===== Data shown

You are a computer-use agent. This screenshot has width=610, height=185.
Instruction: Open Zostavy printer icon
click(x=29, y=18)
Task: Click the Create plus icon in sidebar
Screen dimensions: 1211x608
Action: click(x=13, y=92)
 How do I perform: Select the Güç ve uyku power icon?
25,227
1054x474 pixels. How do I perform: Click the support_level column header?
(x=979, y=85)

==========
===== Data shown

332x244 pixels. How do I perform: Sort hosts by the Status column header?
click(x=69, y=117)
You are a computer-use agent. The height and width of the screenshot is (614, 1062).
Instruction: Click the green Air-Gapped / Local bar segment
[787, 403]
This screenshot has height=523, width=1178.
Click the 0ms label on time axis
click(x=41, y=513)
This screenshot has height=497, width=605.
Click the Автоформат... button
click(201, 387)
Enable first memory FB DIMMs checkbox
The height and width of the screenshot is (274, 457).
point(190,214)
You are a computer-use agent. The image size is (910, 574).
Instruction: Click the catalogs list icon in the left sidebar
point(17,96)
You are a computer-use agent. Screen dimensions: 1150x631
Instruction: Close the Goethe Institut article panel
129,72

==========
===== Data shown

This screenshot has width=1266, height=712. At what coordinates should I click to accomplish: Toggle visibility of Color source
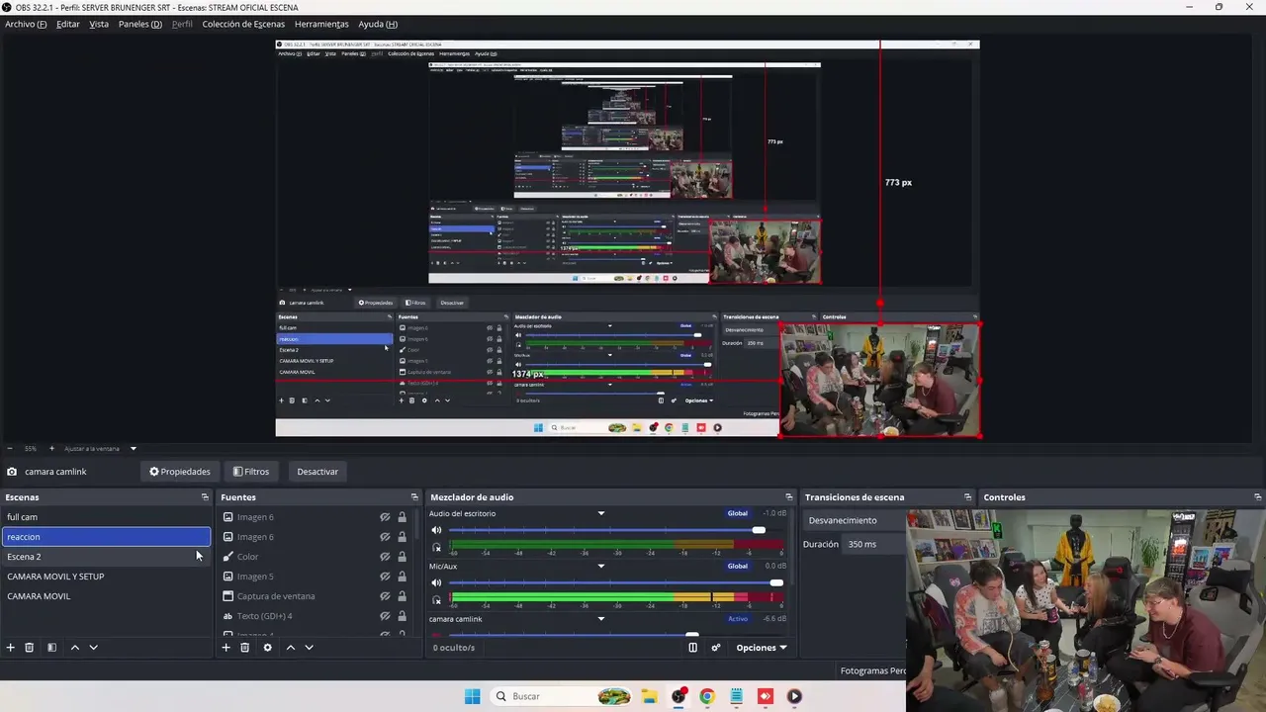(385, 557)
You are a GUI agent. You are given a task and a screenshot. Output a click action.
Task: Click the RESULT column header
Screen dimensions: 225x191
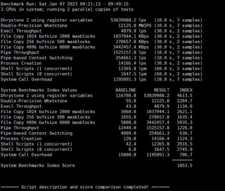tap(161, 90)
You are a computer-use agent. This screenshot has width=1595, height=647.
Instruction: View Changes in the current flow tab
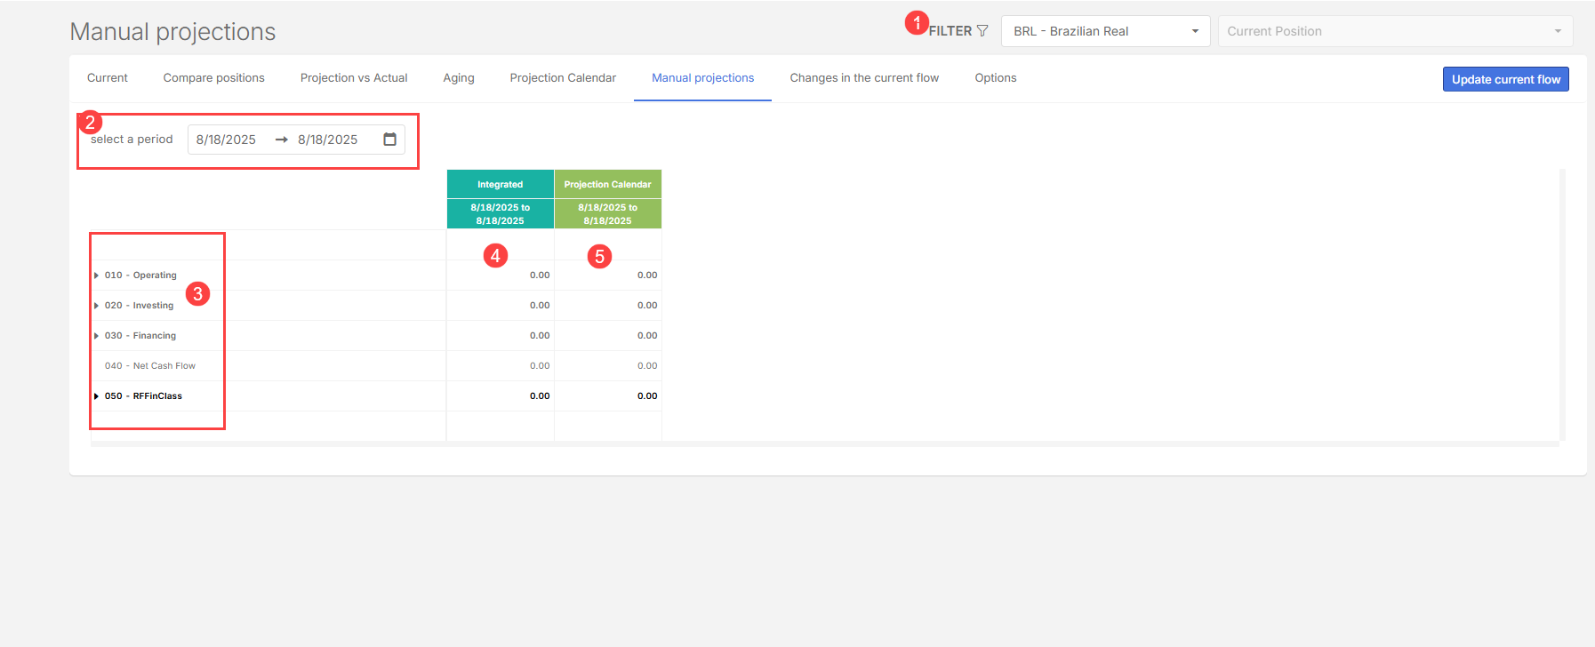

==========

◆ Requirement ◆
Your task is to retype the entries verbatim, starting with the line that holds "Instruction: Click the green" and stopping after the line that holds "Enable first memory FB DIMMs checkbox".

◆ Reply ◆
Instruction: Click the green Air-Gapped / Local bar segment
[787, 403]
This screenshot has height=523, width=1178.
Click the 0ms label on time axis
click(x=41, y=513)
This screenshot has height=497, width=605.
Click the Автоформат... button
click(201, 387)
Enable first memory FB DIMMs checkbox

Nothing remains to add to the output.